>> begin
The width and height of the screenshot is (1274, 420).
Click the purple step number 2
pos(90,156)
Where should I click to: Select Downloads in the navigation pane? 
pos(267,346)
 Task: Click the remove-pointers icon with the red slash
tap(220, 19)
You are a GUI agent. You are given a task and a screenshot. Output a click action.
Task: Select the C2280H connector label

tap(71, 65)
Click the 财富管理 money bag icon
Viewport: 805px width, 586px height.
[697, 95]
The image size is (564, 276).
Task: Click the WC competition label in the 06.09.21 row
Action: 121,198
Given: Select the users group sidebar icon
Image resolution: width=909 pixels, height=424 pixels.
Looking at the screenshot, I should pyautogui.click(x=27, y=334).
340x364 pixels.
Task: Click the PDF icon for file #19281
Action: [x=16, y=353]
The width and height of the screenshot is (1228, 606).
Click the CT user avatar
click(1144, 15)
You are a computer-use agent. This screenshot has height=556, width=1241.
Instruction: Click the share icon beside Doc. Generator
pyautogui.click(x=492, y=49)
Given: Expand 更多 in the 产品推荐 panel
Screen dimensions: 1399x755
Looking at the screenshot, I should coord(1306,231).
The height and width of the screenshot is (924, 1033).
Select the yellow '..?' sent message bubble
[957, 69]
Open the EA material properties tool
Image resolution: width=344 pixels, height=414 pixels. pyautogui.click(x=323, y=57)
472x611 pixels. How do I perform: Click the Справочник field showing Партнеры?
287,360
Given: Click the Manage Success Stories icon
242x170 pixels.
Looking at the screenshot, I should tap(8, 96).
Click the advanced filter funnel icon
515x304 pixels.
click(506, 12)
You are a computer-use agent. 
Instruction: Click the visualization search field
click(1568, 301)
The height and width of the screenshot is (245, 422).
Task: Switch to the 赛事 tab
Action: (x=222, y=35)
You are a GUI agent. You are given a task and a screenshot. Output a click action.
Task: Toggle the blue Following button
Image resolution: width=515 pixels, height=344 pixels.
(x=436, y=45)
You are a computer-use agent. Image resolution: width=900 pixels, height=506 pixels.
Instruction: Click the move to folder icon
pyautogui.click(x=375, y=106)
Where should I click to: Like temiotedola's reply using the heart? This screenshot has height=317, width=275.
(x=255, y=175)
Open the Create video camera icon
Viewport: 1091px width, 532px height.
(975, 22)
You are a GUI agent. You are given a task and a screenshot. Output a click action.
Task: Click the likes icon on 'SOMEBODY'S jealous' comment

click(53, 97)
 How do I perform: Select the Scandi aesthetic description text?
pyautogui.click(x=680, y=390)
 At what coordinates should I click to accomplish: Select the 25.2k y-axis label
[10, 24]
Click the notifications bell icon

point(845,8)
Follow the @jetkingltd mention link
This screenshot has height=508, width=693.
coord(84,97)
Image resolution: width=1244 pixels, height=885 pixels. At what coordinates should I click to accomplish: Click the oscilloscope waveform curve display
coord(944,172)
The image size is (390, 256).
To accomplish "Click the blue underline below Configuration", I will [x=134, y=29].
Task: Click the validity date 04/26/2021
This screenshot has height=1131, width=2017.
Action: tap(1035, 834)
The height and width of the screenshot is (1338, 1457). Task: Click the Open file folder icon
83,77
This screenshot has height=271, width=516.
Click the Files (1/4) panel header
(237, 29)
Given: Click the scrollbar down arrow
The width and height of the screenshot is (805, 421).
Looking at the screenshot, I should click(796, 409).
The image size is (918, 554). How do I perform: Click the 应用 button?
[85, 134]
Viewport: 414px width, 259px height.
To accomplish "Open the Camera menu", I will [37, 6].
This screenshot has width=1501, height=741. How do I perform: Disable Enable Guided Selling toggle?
>> end
Your goal
Return all of the data above line for line, with no changes.

The reply
The width and height of the screenshot is (1274, 420).
Click the purple step number 2
pos(90,156)
Where should I click to: Select Downloads in the navigation pane? 
pos(267,346)
 Task: Click the remove-pointers icon with the red slash
tap(220, 19)
You are a GUI agent. You are given a task and a screenshot. Output a click action.
Task: Select the C2280H connector label

tap(71, 65)
Click the 财富管理 money bag icon
Viewport: 805px width, 586px height.
[697, 95]
The image size is (564, 276).
Task: Click the WC competition label in the 06.09.21 row
Action: 121,198
Given: Select the users group sidebar icon
Image resolution: width=909 pixels, height=424 pixels.
Looking at the screenshot, I should pyautogui.click(x=27, y=334).
340x364 pixels.
Task: Click the PDF icon for file #19281
Action: [x=16, y=353]
The width and height of the screenshot is (1228, 606).
Click the CT user avatar
click(1144, 15)
You are a computer-use agent. This screenshot has height=556, width=1241.
Instruction: Click the share icon beside Doc. Generator
pyautogui.click(x=492, y=49)
Given: Expand 更多 in the 产品推荐 panel
Screen dimensions: 1399x755
Looking at the screenshot, I should coord(1306,231).
The height and width of the screenshot is (924, 1033).
Select the yellow '..?' sent message bubble
[957, 69]
Open the EA material properties tool
Image resolution: width=344 pixels, height=414 pixels. pyautogui.click(x=323, y=57)
472x611 pixels. How do I perform: Click the Справочник field showing Партнеры?
287,360
Given: Click the Manage Success Stories icon
242x170 pixels.
Looking at the screenshot, I should tap(8, 96).
Click the advanced filter funnel icon
515x304 pixels.
click(506, 12)
You are a computer-use agent. 
Instruction: Click the visualization search field
click(1568, 301)
The height and width of the screenshot is (245, 422).
Task: Switch to the 赛事 tab
Action: (x=222, y=35)
You are a GUI agent. You are given a task and a screenshot. Output a click action.
Task: Toggle the blue Following button
Image resolution: width=515 pixels, height=344 pixels.
(x=436, y=45)
You are a computer-use agent. Image resolution: width=900 pixels, height=506 pixels.
Instruction: Click the move to folder icon
pyautogui.click(x=375, y=106)
Where should I click to: Like temiotedola's reply using the heart? This screenshot has height=317, width=275.
(x=255, y=175)
Open the Create video camera icon
Viewport: 1091px width, 532px height.
(975, 22)
You are a GUI agent. You are given a task and a screenshot. Output a click action.
Task: Click the likes icon on 'SOMEBODY'S jealous' comment

click(53, 97)
 How do I perform: Select the Scandi aesthetic description text?
pyautogui.click(x=680, y=390)
 At what coordinates should I click to accomplish: Select the 25.2k y-axis label
[10, 24]
Click the notifications bell icon

point(845,8)
Follow the @jetkingltd mention link
This screenshot has height=508, width=693.
coord(84,97)
Image resolution: width=1244 pixels, height=885 pixels. At what coordinates should I click to accomplish: Click the oscilloscope waveform curve display
coord(944,172)
The image size is (390, 256).
To accomplish "Click the blue underline below Configuration", I will [x=134, y=29].
Task: Click the validity date 04/26/2021
This screenshot has height=1131, width=2017.
Action: tap(1035, 834)
The height and width of the screenshot is (1338, 1457). Task: Click the Open file folder icon
83,77
This screenshot has height=271, width=516.
Click the Files (1/4) panel header
(237, 29)
Given: Click the scrollbar down arrow
The width and height of the screenshot is (805, 421).
Looking at the screenshot, I should click(796, 409).
The image size is (918, 554). How do I perform: Click the 应用 button?
[85, 134]
Viewport: 414px width, 259px height.
To accomplish "Open the Camera menu", I will [37, 6].
This screenshot has width=1501, height=741. How do I perform: Disable Enable Guided Selling toggle?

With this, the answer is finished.